Section 102 of the Delaware General Corporation Law permits a Delaware
corporation to include in its certificate of incorporation a provision
eliminating or limiting a director's personal liability to the corporation or
its stockholders for monetary damages for breaches of fiduciary duty, including
conduct which could be characterized as negligence or gross negligence. The
Delaware General Corporation Law expressly provides, however, that the liability
for breaches of the duty of loyalty, acts or omissions not in good faith or
involving intentional misconduct or knowing violation of the law, the unlawful
purchase or redemption of stock or payment of unlawful dividends or the receipt
of improper personal benefits cannot be eliminated or limited in this manner.
The Delaware General Corporation Law further provides that no such provision
shall eliminate or limit the liability of a director for any act or omission
occurring prior to the date when such provision becomes effective. Article Ninth
of the Registrant's Second Restated Certificate of Incorporation provides that a
director shall not be liable to the Registrant or its stockholders for monetary
damages for breach of fiduciary duty as a director to the fullest extent
permitted by the Delaware General Corporation Law.

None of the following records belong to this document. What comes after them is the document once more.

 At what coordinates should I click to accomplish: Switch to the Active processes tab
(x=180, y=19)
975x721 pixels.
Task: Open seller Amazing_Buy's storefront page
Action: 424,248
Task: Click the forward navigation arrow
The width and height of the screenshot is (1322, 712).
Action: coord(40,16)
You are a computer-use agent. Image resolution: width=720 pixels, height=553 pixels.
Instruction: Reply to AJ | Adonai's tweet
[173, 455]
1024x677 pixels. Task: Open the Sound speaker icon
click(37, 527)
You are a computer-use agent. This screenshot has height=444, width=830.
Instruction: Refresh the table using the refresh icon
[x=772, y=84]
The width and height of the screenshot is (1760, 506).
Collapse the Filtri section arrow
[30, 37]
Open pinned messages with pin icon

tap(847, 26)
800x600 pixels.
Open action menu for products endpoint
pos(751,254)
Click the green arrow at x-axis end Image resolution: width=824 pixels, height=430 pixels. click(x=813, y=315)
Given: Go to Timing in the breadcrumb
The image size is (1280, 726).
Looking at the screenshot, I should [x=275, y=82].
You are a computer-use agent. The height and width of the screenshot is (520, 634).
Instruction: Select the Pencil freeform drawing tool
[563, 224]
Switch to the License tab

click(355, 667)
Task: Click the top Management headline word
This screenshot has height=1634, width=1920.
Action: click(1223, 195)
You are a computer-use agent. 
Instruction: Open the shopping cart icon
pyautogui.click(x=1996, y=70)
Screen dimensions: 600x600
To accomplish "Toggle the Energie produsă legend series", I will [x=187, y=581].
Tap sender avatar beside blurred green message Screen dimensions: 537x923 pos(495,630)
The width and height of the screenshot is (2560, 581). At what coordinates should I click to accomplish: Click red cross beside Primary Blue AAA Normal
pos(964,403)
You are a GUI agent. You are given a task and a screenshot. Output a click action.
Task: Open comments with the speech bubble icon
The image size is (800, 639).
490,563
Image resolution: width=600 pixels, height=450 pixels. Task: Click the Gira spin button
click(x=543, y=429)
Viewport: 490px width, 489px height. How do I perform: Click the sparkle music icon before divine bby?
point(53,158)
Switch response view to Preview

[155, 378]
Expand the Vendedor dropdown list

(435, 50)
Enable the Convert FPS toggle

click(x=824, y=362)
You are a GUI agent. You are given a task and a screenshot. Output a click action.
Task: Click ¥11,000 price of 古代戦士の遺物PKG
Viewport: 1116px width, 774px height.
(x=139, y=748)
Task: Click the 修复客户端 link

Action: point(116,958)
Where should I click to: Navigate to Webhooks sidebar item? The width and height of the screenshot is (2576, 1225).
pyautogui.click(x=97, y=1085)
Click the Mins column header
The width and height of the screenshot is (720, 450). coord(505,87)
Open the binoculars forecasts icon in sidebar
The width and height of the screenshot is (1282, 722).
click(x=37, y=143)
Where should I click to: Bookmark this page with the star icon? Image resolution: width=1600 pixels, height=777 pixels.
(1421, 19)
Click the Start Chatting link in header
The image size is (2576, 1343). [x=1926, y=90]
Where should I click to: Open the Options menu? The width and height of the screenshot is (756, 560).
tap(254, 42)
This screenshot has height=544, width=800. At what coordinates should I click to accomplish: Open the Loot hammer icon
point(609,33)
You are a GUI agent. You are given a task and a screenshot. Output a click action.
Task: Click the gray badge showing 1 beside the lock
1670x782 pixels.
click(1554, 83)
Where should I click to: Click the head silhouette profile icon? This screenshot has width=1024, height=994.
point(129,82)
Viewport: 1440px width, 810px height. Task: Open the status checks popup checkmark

Section 145 of the Delaware General Corporation Law makes provision for
the indemnification of directors, officers, employees and agents against
expenses, judgments, fines, settlements and other amounts incurred in connection
with any proceeding arising by reason of the fact that such person is or was a
director, officer, employee or agent of the corporation. Article VIII of the
Registrant's By-laws provides that the Registrant shall indemnify its directors,
officers, employees and agents to the fullest extent permitted by applicable
law.
The Registrant carries insurance that purports to insure its officers
and directors against certain liabilities incurred by them in the discharge of
their official functions.
The Registrant has entered into indemnification agreements with each of
its directors. The indemnification agreements require, among other things, that
the Registrant indemnify such directors to the fullest extent permitted by law
and advance to the directors all related expenses, subject to reimbursement if
it is subsequently determined that indemnification is not permitted.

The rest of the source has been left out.